- [Work to complete] Reproduce exactly the lines from the one containing "Instruction: Select the YDL level marker" through the last line of the records below, both included. Leave out any pictures.

- [Source records]
______________________________

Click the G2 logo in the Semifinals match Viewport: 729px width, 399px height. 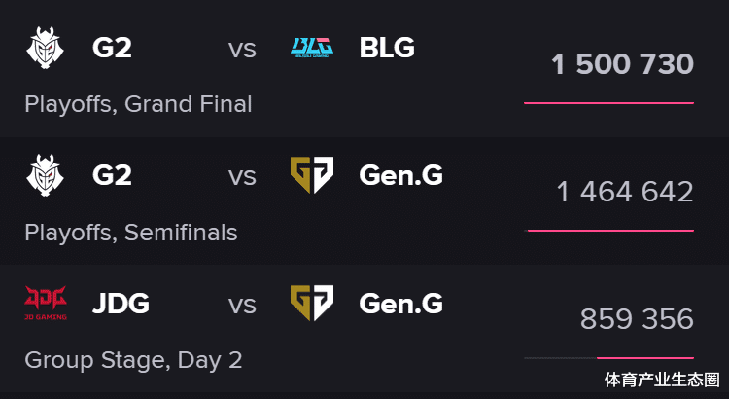tap(44, 175)

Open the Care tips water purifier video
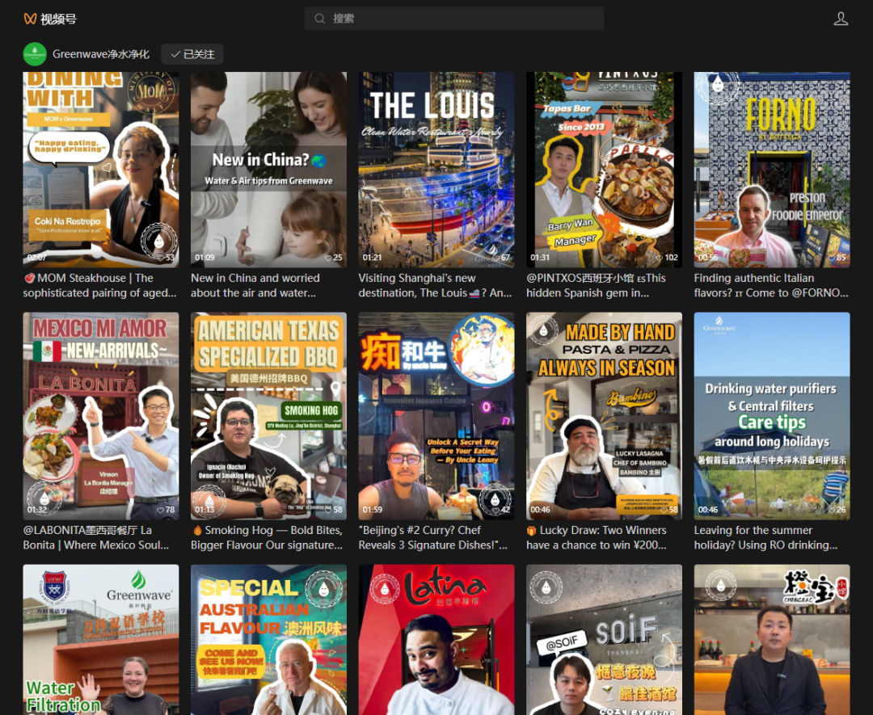(772, 415)
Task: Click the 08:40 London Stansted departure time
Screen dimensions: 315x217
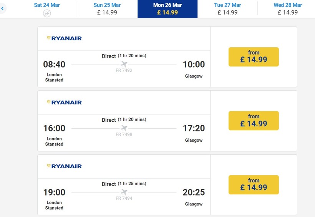Action: pyautogui.click(x=54, y=65)
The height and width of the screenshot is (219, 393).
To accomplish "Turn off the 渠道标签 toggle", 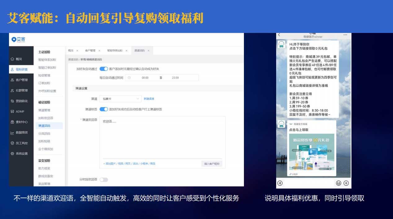I will [x=104, y=109].
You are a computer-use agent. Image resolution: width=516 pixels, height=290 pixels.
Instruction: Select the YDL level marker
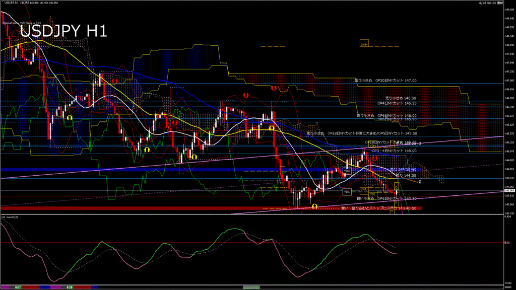tap(372, 194)

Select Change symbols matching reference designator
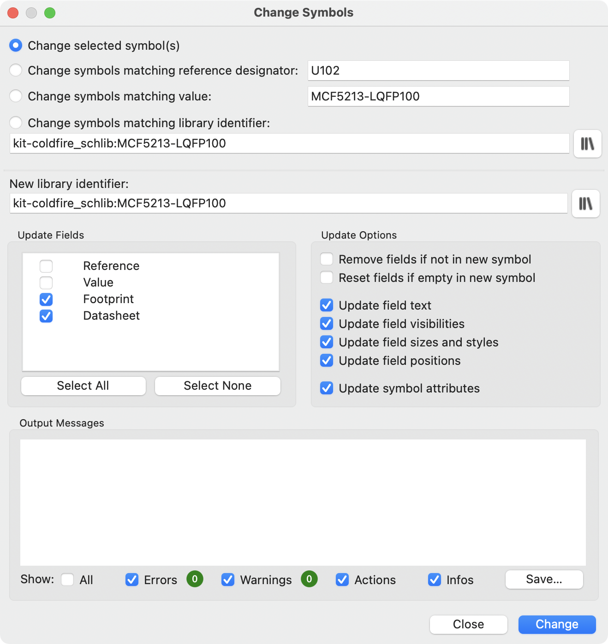tap(16, 70)
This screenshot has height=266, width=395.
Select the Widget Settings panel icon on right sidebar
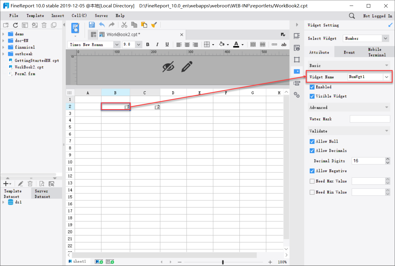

______________________________

- [Answer section]
Instruction: Select the YDL level marker
tap(372, 194)

Select Change symbols matching reference designator
tap(16, 70)
This screenshot has height=266, width=395.
Select the Widget Settings panel icon on right sidebar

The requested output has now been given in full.